Anjo II

Anjo,

Ontem te escrevi, escrevi longamente sobre os meus medos. Não sei agora dizer qual a importância disso. Tudo é tão complexo, me sinto inseguro, e sozinho. Não pensei que pudesse sentir isso novamente, acreditava que todas as dores haviam me feito mais forte do que agora realmente penso que sou.

Há uma tempestade dentro mim, e não quero me esconder dela.

Talvez você não compreenda, apenas ouça, como a boa amiga que é, sem ao menos me julgar pelas minhas fraquezas.

Quero crer que as dores libertam, e todo o aprendizado significa evolução, mas há momentos que meu barco navega a deriva, e num misto de coragem e esperança fecho meus olhos e deixo que a correnteza me leve.
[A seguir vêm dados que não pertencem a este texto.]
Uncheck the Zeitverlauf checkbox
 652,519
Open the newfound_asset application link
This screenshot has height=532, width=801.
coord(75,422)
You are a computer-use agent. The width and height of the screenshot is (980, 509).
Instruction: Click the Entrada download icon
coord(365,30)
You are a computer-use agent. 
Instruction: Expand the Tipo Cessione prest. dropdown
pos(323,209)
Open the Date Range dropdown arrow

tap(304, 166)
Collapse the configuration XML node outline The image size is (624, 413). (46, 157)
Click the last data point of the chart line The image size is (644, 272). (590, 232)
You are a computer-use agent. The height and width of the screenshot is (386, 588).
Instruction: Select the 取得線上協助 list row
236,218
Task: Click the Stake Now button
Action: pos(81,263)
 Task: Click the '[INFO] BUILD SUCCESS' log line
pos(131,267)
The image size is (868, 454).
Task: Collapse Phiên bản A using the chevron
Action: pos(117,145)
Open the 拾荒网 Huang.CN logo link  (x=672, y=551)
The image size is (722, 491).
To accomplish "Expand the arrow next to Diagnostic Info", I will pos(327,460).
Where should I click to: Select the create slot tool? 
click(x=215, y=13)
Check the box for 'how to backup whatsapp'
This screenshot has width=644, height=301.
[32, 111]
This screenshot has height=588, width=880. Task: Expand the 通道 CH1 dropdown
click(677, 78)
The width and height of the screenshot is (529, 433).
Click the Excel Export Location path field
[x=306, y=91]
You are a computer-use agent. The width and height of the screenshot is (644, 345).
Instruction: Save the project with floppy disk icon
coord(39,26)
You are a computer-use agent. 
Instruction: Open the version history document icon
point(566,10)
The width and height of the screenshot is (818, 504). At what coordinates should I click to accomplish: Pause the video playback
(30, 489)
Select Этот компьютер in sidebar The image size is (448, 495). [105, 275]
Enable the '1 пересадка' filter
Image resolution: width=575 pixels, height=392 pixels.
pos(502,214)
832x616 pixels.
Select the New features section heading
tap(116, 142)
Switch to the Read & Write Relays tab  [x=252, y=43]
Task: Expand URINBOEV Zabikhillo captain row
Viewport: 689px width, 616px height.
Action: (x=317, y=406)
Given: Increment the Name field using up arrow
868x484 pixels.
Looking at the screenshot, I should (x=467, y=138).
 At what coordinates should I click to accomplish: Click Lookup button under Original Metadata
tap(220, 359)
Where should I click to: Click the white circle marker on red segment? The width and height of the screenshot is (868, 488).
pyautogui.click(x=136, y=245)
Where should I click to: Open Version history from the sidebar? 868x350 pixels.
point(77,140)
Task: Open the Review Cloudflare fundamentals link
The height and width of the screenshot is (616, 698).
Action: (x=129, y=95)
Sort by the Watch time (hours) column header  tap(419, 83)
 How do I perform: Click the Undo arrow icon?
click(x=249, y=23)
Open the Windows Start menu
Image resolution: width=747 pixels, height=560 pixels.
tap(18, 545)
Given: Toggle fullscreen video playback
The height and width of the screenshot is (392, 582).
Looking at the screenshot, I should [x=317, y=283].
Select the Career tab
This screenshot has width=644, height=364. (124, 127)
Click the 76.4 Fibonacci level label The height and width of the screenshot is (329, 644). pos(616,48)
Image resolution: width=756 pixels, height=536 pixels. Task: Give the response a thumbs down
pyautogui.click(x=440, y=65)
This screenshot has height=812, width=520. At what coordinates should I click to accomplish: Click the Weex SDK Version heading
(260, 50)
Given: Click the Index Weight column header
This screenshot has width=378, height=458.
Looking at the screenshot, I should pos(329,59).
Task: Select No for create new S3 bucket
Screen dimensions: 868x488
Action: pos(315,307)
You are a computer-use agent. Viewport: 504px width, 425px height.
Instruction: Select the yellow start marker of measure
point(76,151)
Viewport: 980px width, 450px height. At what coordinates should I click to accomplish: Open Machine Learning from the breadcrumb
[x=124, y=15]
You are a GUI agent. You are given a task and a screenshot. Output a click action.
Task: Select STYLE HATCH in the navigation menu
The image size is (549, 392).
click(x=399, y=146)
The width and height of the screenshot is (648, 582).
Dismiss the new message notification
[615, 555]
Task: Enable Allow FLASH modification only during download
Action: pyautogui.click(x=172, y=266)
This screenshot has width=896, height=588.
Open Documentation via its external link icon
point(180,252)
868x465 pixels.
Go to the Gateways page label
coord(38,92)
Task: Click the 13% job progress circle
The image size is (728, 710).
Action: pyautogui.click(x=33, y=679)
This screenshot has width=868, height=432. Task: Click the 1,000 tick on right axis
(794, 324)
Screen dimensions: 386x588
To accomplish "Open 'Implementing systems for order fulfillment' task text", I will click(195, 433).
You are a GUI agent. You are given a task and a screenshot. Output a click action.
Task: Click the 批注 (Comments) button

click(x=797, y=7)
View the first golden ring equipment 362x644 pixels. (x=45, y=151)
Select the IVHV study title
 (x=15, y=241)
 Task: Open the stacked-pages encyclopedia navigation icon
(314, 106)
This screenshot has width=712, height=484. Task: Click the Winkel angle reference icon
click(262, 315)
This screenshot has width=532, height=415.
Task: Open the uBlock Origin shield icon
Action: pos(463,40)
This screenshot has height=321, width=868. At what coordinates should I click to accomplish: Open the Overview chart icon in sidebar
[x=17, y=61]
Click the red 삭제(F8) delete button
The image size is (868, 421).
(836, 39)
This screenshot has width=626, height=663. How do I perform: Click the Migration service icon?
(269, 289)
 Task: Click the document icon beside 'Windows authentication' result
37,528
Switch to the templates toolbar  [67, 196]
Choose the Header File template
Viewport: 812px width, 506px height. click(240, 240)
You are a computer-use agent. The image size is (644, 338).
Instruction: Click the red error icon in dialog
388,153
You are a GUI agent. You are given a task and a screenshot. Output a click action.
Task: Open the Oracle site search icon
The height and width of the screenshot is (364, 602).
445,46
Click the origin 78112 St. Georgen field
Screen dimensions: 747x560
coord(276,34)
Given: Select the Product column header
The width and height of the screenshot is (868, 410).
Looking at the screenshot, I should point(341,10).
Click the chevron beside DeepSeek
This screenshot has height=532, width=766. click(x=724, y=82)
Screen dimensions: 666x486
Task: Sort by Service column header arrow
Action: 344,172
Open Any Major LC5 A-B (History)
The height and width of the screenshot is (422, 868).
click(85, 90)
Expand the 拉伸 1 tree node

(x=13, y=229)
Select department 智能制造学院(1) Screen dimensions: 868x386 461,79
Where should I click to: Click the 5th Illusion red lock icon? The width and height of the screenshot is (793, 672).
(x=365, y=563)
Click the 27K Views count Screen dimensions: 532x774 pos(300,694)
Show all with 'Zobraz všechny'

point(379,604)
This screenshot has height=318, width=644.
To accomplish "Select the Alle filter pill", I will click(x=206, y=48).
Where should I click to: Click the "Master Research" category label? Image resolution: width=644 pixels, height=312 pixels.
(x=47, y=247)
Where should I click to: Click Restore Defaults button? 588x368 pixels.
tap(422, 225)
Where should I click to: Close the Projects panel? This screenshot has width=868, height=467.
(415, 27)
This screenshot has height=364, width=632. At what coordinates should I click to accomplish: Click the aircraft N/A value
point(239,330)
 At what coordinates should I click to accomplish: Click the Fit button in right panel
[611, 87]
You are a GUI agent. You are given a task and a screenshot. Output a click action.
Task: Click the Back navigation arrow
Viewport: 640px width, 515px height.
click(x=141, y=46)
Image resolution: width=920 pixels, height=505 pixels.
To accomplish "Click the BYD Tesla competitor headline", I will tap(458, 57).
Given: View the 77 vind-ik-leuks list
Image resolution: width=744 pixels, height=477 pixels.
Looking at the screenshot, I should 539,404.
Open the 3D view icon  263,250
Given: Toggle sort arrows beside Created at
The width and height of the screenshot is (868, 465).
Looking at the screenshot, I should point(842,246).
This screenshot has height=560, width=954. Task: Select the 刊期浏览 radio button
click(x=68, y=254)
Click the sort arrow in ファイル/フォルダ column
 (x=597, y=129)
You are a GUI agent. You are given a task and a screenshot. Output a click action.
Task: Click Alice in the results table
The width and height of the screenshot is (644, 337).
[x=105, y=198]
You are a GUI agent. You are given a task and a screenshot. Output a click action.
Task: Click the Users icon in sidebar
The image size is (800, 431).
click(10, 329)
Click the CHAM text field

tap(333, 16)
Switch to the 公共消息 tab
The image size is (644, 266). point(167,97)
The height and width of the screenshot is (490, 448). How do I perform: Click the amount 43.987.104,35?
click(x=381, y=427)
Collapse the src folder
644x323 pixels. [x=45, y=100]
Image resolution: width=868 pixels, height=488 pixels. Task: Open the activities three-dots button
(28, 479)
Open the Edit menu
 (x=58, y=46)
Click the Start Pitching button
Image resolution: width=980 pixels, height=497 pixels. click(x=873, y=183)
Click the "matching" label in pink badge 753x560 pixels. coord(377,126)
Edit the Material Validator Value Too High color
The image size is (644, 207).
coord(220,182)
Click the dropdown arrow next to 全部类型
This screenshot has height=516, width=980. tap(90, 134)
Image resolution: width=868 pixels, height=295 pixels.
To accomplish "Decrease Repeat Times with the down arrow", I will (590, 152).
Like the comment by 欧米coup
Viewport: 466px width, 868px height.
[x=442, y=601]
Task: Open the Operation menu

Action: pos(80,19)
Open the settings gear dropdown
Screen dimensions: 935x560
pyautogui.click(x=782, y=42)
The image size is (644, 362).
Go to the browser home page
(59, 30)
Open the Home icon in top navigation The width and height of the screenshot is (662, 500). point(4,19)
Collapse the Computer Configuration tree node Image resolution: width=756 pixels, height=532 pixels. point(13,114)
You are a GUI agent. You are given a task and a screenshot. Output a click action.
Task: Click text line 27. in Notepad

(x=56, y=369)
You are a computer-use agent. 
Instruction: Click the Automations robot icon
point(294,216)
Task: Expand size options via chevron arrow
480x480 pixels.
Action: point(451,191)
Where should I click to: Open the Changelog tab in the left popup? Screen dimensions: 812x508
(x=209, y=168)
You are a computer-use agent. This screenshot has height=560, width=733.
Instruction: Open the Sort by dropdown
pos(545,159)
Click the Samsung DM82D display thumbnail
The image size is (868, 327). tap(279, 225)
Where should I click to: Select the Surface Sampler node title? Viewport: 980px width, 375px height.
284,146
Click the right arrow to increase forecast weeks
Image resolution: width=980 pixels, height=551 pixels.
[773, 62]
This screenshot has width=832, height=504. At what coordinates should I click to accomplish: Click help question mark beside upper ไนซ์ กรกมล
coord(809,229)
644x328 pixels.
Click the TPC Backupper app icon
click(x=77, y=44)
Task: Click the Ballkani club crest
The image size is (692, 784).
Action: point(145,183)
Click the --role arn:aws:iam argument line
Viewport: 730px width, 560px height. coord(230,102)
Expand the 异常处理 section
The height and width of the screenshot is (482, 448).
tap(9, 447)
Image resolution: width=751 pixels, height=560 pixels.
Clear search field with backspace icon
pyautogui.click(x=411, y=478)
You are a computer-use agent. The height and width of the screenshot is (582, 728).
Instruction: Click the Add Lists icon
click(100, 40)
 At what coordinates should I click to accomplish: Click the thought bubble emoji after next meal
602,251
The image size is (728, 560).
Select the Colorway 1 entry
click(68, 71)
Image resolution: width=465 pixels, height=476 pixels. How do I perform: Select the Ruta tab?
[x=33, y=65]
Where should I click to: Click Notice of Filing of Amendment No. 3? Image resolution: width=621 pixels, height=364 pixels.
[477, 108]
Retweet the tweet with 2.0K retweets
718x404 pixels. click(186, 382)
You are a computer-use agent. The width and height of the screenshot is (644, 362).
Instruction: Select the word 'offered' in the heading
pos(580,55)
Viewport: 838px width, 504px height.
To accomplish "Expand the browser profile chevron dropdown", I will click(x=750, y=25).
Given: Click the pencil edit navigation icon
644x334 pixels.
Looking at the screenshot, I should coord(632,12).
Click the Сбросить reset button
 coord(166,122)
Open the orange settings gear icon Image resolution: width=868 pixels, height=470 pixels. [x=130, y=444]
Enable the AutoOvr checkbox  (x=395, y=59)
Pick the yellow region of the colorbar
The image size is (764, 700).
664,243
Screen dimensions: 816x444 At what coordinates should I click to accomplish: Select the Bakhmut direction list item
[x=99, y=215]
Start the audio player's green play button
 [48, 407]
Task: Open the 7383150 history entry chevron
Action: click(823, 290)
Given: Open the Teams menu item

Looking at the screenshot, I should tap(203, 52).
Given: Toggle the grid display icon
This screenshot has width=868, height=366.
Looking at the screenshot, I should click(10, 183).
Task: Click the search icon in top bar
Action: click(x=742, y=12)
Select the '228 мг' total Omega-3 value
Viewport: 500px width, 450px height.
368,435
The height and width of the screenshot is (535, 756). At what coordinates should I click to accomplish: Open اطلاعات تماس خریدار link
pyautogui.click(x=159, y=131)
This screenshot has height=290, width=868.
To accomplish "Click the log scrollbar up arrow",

Como se soubesse que o que me espera é uma grande queda d’água, e que não sobreviverei a ela. Mas de olhos fechados, consigo imaginar a margem, sinto cheiro de mato e terra, e continuo.

Deus tem feito coisas grandes na minha vida. Talvez eu não esteja sendo justo, e talvez seja realmente um erro me despir assim pra você, porque parece que lhe mostro agora uma parte escura de mim, e embora eu a conheça, temo que me deixe. Boa parte de mim é estranheza e solidão, e não conheci ainda um amor fraterno que suportasse o que não é belo ou omisso no outro. O que é negativo é sempre insuportável pra quem ama? Então como vencer? Será uma mentira que o amor seja incondicional? Posto que se ama em troca de amor, não será essa uma condição, mesmo que aceitável? E quando se impõe condições a si mesmo? Hoje, apenas hoje, não sei me amar. Me impus condições para isso. E não encontrei resposta. Por isso talvez eu tema me despir assim pra você. Minha alma está nua, e nada lhe nega. Será que somo capazes de amar sem medo?

Creio que estás assustada, minha amiga. E pergunta a si mesma o que se passa no coração desse moço, que lhe chama de anjo e lhe entrega de coração aberto sua parte mais escura, como a quisesse impelir para longe, ou trazer para si, usando o que lhe resta. A verdade.

Não sofras anjo meu. Cuida que o coração é uma balança de sentimentos. E se hoje choramos, amanhã, fatalmente sorriremos. Creio e quero crer que toda aurora da vida se encerra com um sorriso, e não com lágrimas como nos ensinam os outros, que não aprenderam a admitir sua incapacidade de em momentos difíceis da vida dizer a verdade, e dividir suas verdades com quem se acredita. Porque temeríamos dizer o que somos a quem acreditamos ser parte essencial de nossas vidas, se o que deveria nos unir seria unicamente nossas verdades, e não nossos silêncios.

Eu temo lhe dizer minhas verdades, (e essa é uma delas) porque temo perdê-la anjo meu.

Já que o que conheces de mim sempre foi símbolo de luta, esperança e alegria. E hoje, apenas hoje não consigo me amar.

Porque a verdade é tão dura anjo meu?

Porque dói tanto?

Podes suportar junto comigo a minha dor?

Sem julgar-me?

Me despeço em silêncio.

E te peço perdão.

E peço insistentemente, perdão a mim mesmo.